Table 2: Effect of Butea monosperma bark extracts on serum biochemical parameters in paracetamol induced hepatic damage in rats.

Group	Treatment	Dose	Total protein (mg/dl)	Albumin (mg/dl)	Total bilirubin (mg/dl)
I	Solvent control	5ml/kg	9.64±1.31	5.27±0.13	1.14±0.04
II	PCM	-----	5.39±0.92	4.16±0.08	2.69±0.37
III	PCM+Silymarin	25mg/kg	8.86±0.56**	5.12±0.06***	1.26±0.09**
IV	PCM+Ethanol ext.	250mg/kg	8.49±1.01**	4.24±0.31	1.61±0.24*
V	PCM+Ethanol ext	500mg/kg	9.28±1.04***	4.98±0.36*	1.26±0.43*

Values expressed as mean±SEM, from six observations, *p<0.05, **p<0.01, ***p<0.001, when compared with PCM control.

Histopathological studies of rat liver tissue from Group I animals show normal hepatic cells with central vein (V) and sinusoidal dilation (Fig. 1). In paracetamol treated group (Group II), severe hepatotoxicity was observed by severe necrosis (N) with disappearance of nuclei (Fig. 2). The liver taken from Group III animals treated with standard drug Silymarin showed the normal hepatic cells with portal vein (V) and portal artery (Fig. 3). Mild degree of necrosis (N) with areas of inflammation adjacent to necrosised area was observed in Group V animals, treated EEBM (250mg/kg/day) (Fig. 4) while normal hepatocytes with regenerating hepatocytes and mild inflammation in the portal area (M) was observed with Group V animals at the dose of 500mg/kg/day of EEBM (Fig.5).

At a dose of 250 mg/kg, the effect was only marginal whereas at higher dose (500mg/kg) the drug effectively prevented the paracetamol induced liver damage.

Fig. 1. Histopathology of solvent control group(Group-I)

Fig. 2. Histopathology of Toxic Control(Group-II)

Fig. 3. Histopathology of Standrad drug (Group-III)

Fig. 4. Histopathology of Test drug EEBM (Group-IV)

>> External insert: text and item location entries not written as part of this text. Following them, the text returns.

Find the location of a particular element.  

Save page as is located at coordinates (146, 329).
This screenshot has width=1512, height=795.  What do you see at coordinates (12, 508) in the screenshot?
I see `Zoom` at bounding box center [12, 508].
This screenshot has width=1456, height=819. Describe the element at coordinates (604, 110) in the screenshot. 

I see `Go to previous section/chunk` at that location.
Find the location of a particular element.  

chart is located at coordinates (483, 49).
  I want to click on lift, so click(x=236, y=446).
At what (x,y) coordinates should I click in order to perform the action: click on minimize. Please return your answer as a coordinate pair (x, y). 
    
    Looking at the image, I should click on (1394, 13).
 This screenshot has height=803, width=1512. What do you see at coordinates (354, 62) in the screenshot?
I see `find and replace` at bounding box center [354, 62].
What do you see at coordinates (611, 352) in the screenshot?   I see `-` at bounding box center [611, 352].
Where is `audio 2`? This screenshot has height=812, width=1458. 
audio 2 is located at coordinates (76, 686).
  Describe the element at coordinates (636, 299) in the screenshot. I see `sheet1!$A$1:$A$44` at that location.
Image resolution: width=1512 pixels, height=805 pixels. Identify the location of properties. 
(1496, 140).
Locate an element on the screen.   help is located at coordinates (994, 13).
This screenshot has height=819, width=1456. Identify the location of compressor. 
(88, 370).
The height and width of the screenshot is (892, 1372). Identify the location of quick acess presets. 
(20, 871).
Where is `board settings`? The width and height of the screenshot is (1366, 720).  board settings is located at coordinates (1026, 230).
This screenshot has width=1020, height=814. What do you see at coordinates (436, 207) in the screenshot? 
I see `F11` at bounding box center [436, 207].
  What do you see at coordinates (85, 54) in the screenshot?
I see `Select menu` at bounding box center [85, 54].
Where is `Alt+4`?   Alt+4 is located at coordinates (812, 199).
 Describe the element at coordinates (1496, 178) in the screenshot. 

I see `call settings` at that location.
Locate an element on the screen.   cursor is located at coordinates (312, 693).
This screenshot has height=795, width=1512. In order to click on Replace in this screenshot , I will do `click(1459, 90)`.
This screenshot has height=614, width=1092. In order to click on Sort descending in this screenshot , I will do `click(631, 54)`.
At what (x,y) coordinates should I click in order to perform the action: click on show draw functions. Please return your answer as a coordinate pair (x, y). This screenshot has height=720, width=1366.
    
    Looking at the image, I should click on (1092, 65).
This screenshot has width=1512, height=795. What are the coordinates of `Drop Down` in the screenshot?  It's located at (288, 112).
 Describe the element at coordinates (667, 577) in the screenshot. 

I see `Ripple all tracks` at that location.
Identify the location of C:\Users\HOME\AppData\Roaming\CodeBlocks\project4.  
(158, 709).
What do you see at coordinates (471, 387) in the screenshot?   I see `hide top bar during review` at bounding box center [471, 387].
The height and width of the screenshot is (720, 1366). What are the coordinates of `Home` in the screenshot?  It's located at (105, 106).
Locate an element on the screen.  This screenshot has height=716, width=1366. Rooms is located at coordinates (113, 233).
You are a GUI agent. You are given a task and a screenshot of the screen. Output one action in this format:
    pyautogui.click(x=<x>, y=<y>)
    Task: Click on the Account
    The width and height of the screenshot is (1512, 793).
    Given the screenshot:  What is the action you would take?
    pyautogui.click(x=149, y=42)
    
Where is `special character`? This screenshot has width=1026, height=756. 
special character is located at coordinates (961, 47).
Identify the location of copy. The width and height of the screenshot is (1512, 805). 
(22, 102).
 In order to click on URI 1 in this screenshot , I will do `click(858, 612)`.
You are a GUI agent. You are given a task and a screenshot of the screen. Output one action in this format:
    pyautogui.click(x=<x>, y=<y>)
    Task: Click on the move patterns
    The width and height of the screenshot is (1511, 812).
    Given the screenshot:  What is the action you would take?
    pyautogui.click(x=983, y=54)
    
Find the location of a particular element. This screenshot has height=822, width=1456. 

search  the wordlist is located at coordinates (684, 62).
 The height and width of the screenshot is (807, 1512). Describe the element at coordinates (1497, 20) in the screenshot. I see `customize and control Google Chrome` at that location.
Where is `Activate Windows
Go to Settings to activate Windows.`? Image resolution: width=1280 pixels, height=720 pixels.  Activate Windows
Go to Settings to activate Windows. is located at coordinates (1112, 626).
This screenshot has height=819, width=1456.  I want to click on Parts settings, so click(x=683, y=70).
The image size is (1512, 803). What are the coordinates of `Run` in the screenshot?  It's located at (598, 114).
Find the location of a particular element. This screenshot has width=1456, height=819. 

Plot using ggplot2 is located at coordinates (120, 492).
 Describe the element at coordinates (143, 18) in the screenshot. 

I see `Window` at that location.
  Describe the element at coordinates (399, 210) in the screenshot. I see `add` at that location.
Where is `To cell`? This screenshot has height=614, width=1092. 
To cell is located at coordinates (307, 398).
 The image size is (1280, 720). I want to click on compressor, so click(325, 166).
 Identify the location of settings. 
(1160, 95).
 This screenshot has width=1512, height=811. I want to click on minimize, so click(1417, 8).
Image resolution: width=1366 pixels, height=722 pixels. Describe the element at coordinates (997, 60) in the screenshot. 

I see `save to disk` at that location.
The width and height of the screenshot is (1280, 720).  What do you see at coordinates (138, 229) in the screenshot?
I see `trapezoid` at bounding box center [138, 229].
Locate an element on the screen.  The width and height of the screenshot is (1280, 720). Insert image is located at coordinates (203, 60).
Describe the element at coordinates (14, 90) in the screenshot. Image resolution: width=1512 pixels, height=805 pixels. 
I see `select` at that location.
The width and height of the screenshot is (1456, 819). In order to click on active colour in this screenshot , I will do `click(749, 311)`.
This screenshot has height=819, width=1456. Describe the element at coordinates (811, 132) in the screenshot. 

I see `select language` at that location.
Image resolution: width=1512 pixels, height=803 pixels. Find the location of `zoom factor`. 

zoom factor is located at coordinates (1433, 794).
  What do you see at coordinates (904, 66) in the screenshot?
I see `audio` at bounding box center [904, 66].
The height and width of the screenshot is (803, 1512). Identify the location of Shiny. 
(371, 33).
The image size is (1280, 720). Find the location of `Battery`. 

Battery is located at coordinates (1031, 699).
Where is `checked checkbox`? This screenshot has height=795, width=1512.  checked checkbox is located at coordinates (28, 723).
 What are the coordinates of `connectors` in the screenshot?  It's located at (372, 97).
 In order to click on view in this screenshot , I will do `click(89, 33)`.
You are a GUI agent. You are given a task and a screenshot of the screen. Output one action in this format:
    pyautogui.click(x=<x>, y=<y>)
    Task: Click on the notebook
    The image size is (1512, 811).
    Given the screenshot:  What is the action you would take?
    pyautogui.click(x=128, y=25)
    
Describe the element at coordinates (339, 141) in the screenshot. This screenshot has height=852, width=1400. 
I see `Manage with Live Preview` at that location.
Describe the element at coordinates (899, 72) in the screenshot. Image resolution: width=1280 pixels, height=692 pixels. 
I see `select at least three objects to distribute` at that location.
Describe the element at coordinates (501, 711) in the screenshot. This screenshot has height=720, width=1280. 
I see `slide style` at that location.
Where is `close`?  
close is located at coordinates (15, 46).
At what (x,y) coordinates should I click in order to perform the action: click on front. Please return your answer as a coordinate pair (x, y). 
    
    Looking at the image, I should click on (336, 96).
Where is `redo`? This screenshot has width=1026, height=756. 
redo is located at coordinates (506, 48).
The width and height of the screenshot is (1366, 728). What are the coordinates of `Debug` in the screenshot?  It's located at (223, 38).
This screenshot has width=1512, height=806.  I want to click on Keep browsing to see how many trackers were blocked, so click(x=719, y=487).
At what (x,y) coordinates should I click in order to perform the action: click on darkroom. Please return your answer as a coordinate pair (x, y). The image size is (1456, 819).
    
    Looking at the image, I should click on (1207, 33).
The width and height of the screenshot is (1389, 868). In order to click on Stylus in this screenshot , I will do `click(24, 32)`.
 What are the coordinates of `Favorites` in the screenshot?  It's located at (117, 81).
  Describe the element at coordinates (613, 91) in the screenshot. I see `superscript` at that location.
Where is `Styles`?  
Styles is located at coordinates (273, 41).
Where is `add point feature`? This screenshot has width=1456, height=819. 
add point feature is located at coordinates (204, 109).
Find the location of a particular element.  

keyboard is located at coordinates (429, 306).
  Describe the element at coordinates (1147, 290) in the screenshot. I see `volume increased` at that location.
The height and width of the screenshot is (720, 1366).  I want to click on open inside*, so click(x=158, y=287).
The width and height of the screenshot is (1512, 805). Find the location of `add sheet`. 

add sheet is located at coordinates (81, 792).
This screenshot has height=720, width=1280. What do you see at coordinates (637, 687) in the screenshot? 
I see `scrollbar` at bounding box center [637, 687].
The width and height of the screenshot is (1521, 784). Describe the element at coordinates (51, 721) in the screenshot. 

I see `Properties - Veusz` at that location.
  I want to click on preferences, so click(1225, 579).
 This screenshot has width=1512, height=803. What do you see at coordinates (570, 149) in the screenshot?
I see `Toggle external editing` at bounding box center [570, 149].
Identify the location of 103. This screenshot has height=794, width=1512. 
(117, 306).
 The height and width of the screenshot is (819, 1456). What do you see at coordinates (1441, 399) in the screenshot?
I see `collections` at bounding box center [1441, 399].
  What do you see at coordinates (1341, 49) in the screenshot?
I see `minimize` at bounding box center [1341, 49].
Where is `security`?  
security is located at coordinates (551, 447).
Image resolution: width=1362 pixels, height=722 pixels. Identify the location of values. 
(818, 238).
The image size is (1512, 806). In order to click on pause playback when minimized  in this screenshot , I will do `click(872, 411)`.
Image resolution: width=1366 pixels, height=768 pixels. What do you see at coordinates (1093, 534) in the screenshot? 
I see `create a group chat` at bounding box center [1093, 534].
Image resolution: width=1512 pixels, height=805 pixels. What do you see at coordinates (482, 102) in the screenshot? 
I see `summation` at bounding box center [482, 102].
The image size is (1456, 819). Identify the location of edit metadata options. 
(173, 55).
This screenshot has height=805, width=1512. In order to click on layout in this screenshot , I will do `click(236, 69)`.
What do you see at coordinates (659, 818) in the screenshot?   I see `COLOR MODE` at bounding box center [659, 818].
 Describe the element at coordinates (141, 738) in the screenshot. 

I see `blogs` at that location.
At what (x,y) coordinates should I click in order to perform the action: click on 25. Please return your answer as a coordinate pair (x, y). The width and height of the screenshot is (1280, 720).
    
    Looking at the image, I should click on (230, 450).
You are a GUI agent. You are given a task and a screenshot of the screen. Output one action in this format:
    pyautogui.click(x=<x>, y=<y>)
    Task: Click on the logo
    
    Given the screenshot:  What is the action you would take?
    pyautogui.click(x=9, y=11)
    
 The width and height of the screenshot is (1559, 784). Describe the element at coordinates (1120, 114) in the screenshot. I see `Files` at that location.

Fig. 5. Histopathology of Test drug EEBM (Group-V)

4. DISCUSSION:

Paracetamol (N-acetyl-p-aminophenol, acetaminophen), a widely used analgesic and antipyretic drug is known to cause produces hepatic necrosis in high doses in experimental animals and humans (Prescott et al., 1971; Mitchell, 1988; Kuma and Rex, 1991; Eriksson et al., 1992; Thompsen et al., 1995). It is established that following an oral therapeutic dose, a fraction of paracetamol is converted via the cytochrome P-450 pathway to a highly toxic metabolite, N-acetyl-pbenzoquinone- imine (NAPQI) (Dahlin et al., 1984), which is normally conjugated with glutathione and excreted in the urine as conjugates. Overdoses of paracetamol deplete glutathione stores, leading to accumulation of NAPQI, mitochondrial dysfunction (Parmar et al., 1995), and the development of acute hepatic necrosis. Also depletion of glutathione enhances the expression of tumor necrosis factor alpha (TNFa) (Agarwal and Piersco, 1994). TNFQ primes phagocytic NADPH oxidase to the enhanced production of oxygen free radicals and contributes to liver damage (Gupta et al., 1992). Paracetamol-induced hepatotoxicity in rodents is a widely used animal model to assess hepatoroptective activity of new compounds (McLean, 1975 and Handa et al., 1986).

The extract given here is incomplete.